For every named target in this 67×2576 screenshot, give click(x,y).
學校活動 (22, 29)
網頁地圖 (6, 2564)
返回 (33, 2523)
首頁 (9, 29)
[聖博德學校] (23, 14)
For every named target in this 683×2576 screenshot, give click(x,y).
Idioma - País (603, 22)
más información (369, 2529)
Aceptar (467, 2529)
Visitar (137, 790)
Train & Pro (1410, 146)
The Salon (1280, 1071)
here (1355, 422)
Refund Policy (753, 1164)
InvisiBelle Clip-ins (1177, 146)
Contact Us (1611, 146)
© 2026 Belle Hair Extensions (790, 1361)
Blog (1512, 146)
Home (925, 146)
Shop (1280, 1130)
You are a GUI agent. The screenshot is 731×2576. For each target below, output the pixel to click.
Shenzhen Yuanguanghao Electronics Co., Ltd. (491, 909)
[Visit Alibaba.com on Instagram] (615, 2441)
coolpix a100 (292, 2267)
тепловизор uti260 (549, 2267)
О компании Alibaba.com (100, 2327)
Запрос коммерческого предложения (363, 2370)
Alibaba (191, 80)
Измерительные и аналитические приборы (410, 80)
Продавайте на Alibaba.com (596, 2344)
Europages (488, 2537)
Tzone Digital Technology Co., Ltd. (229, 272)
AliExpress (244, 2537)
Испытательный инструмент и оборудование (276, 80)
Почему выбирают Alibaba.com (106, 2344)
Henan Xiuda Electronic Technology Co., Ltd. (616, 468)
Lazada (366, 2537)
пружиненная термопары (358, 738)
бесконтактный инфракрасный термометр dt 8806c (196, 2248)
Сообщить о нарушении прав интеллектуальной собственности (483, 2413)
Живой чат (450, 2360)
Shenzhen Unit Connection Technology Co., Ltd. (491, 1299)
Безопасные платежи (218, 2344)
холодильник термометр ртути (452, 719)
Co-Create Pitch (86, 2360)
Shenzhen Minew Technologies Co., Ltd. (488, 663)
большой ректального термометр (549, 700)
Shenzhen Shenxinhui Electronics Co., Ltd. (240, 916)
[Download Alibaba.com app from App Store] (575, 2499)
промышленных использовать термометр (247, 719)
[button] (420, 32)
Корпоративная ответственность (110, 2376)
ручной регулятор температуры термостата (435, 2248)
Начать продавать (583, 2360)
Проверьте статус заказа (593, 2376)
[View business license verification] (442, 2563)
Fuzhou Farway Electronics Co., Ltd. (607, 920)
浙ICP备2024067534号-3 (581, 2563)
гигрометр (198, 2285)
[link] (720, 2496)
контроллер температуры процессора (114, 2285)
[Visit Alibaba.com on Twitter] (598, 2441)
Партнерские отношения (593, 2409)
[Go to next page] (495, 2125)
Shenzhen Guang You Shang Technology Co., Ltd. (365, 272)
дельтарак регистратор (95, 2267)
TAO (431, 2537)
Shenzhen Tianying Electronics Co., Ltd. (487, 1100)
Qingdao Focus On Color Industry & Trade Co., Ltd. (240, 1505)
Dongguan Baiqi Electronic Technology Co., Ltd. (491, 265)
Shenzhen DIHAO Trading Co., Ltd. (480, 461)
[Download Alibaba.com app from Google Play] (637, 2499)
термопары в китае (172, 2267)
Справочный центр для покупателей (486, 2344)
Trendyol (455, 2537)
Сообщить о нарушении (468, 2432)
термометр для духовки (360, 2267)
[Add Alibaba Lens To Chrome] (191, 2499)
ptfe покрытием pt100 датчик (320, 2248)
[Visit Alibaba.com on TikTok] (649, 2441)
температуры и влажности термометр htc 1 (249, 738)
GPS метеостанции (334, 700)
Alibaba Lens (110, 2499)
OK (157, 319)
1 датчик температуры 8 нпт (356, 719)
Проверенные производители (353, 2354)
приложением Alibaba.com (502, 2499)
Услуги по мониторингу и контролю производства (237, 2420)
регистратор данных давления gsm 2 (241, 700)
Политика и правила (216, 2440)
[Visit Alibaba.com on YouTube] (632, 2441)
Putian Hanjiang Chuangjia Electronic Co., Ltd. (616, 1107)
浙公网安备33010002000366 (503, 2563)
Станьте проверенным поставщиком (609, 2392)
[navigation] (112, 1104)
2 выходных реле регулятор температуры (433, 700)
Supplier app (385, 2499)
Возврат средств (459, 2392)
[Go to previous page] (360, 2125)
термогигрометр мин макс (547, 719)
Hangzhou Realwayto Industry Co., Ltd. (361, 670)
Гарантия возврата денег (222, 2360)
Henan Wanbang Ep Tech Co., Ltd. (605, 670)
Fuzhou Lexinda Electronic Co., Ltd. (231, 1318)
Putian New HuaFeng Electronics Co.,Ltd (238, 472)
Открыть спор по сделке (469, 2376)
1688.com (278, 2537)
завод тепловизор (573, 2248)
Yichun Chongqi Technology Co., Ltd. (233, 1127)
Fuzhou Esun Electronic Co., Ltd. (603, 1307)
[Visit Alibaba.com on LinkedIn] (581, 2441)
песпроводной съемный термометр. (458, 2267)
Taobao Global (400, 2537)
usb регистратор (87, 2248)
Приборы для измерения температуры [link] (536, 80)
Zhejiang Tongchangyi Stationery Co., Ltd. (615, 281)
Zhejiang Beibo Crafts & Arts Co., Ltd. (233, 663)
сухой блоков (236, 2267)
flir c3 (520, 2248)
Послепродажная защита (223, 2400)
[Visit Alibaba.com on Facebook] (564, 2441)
※ ※ ※
> Exercise
Above are the records; from them, give again exactly the lines from the one containing "Shop (1280, 1130)" to the one containing "большой ректального термометр (549, 700)", both lines included, and nothing more.

> Response below
Shop (1280, 1130)
You are a GUI agent. The screenshot is 731×2576. For each target below, output the pixel to click.
Shenzhen Yuanguanghao Electronics Co., Ltd. (491, 909)
[Visit Alibaba.com on Instagram] (615, 2441)
coolpix a100 (292, 2267)
тепловизор uti260 (549, 2267)
О компании Alibaba.com (100, 2327)
Запрос коммерческого предложения (363, 2370)
Alibaba (191, 80)
Измерительные и аналитические приборы (410, 80)
Продавайте на Alibaba.com (596, 2344)
Europages (488, 2537)
Tzone Digital Technology Co., Ltd. (229, 272)
AliExpress (244, 2537)
Испытательный инструмент и оборудование (276, 80)
Почему выбирают Alibaba.com (106, 2344)
Henan Xiuda Electronic Technology Co., Ltd. (616, 468)
Lazada (366, 2537)
пружиненная термопары (358, 738)
бесконтактный инфракрасный термометр dt 8806c (196, 2248)
Сообщить о нарушении прав интеллектуальной собственности (483, 2413)
Живой чат (450, 2360)
Shenzhen Unit Connection Technology Co., Ltd. (491, 1299)
Безопасные платежи (218, 2344)
холодильник термометр ртути (452, 719)
Co-Create Pitch (86, 2360)
Shenzhen Minew Technologies Co., Ltd. (488, 663)
большой ректального термометр (549, 700)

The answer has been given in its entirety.